As Donald Trump acknowledges that he used a phone call with Ukraine President Volodymyr Zeletskiy to discuss Trump’s Democratic rival Joe Biden, Democrats are moving towards impeachment over possible legal violations and abuse of Presidential power.

The Washington Post revealed last week that the call was part of the complaint of a US intelligence official, lodged on August 12, over Trump’s behavior and its effect on American foreign policy. The intelligence community’s Inspector General found the complaint to be of “urgent concern”, triggering the legal requirement to provide it to Congressional committees; however, Director of National Intelligence Joseph Maguire has refused to do so.

Sources told The Wall Street Journal that Trump asked Zelenskiy at least eight times to investigate Biden, who is running for the Democratic nomination for President in 2020, and his son Hunter.

Trump and his allies have long claimed, without evidence, that then-Vice President Biden intervened in 2016 for the dismissal of Ukraine’s top prosecutor.

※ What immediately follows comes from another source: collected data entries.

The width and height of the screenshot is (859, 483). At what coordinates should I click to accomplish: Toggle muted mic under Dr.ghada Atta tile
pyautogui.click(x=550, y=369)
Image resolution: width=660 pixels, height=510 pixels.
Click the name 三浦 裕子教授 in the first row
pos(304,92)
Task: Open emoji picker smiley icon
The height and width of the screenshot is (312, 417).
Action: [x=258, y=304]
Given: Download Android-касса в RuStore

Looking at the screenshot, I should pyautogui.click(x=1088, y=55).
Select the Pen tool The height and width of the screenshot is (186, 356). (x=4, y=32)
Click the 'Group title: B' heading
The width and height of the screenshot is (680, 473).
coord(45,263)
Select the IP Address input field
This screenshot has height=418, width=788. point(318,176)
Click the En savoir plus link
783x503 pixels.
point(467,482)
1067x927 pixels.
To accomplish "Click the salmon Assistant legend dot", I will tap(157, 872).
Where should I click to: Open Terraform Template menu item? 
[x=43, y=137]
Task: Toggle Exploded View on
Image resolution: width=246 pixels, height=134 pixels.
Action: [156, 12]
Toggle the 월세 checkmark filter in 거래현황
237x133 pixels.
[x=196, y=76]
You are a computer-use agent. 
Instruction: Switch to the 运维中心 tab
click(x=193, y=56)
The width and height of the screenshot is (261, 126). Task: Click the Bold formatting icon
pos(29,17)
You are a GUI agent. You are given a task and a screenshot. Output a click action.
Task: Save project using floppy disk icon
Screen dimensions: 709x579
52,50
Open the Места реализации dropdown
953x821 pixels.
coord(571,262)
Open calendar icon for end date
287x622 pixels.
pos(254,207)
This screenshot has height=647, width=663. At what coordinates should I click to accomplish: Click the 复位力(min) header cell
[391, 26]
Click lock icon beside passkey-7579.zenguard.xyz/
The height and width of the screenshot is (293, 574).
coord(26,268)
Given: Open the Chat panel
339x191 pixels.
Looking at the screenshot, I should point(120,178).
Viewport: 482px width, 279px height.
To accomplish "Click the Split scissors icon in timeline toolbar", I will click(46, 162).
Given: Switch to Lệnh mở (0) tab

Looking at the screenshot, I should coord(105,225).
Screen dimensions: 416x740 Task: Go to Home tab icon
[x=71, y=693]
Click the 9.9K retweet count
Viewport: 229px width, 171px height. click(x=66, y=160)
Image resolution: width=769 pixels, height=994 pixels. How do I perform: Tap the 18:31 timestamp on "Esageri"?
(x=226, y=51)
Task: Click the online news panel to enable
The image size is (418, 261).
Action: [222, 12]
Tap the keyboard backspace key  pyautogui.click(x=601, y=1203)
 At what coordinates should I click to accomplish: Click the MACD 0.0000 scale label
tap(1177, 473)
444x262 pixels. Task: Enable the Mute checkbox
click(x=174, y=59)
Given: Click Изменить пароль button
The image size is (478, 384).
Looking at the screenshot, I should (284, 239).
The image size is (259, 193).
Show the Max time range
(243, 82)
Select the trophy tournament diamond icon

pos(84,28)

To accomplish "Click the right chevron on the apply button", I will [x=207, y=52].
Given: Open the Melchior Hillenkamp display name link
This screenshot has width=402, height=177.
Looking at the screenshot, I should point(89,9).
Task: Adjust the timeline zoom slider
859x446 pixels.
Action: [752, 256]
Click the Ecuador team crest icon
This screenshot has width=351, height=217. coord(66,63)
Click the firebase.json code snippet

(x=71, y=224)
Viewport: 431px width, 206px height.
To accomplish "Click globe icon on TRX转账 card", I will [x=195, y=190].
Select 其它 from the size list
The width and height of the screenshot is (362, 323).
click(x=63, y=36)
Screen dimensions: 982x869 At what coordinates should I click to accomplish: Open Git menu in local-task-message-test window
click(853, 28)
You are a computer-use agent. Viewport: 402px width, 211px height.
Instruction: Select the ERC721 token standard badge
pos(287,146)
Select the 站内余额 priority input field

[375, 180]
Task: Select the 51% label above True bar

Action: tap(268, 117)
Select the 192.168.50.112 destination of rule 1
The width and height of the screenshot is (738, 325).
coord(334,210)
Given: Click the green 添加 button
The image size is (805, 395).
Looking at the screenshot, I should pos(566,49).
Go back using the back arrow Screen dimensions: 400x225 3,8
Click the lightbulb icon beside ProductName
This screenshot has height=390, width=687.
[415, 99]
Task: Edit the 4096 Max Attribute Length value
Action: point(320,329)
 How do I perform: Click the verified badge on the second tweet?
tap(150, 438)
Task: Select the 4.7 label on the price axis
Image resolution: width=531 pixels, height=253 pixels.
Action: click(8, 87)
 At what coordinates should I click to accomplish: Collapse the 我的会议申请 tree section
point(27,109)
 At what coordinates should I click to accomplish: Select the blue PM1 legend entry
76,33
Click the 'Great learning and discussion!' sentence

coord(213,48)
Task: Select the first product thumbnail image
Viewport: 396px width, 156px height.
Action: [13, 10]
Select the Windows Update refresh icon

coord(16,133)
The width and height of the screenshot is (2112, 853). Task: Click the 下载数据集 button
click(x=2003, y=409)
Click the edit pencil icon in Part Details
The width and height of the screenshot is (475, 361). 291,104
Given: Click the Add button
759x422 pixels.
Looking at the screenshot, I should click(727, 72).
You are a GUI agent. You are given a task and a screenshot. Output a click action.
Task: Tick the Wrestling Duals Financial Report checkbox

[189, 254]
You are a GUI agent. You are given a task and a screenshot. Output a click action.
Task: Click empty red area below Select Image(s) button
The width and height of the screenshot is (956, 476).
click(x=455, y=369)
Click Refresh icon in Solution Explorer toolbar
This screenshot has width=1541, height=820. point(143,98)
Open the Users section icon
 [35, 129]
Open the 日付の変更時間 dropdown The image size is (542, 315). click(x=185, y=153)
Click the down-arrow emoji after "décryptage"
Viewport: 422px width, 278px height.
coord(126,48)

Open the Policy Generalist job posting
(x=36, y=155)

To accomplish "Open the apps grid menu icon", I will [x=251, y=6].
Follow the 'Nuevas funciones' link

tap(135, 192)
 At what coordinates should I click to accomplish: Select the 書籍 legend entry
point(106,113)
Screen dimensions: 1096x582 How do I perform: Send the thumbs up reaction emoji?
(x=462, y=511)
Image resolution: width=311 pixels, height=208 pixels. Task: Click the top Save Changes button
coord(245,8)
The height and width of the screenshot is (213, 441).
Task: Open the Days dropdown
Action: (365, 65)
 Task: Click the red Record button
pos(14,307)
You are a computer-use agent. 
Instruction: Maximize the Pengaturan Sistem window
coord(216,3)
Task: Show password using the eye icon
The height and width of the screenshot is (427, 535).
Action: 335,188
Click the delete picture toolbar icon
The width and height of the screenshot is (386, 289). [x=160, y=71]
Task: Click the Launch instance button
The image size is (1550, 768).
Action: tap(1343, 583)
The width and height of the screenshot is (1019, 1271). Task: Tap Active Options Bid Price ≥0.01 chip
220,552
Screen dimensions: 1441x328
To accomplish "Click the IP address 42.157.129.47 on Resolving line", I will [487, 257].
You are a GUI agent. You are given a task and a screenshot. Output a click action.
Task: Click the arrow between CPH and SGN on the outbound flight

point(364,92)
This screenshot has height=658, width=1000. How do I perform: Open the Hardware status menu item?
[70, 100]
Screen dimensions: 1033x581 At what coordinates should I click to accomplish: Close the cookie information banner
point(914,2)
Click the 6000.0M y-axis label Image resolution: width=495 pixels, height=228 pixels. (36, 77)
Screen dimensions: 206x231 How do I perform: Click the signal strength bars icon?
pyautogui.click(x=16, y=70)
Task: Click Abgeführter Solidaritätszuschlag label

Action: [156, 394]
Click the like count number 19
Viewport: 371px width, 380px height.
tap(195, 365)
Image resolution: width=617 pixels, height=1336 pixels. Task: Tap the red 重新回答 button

They claim Biden did so to block an investigation of Ukrainian gas company Burisma and Hunter Biden, who was a board member.

Ukraine’s Parliament dismissed the prosecutor, Viktor Shokin, for corruption in March 2016. The current Prosecutor General said this May that there was no legal case against Burisma or Hunter Biden. But Trump’s attorney Rudy Giuliani, who has whipped up the allegations against Biden since late 2018, has persisted with meetings with senior Ukrainian officials.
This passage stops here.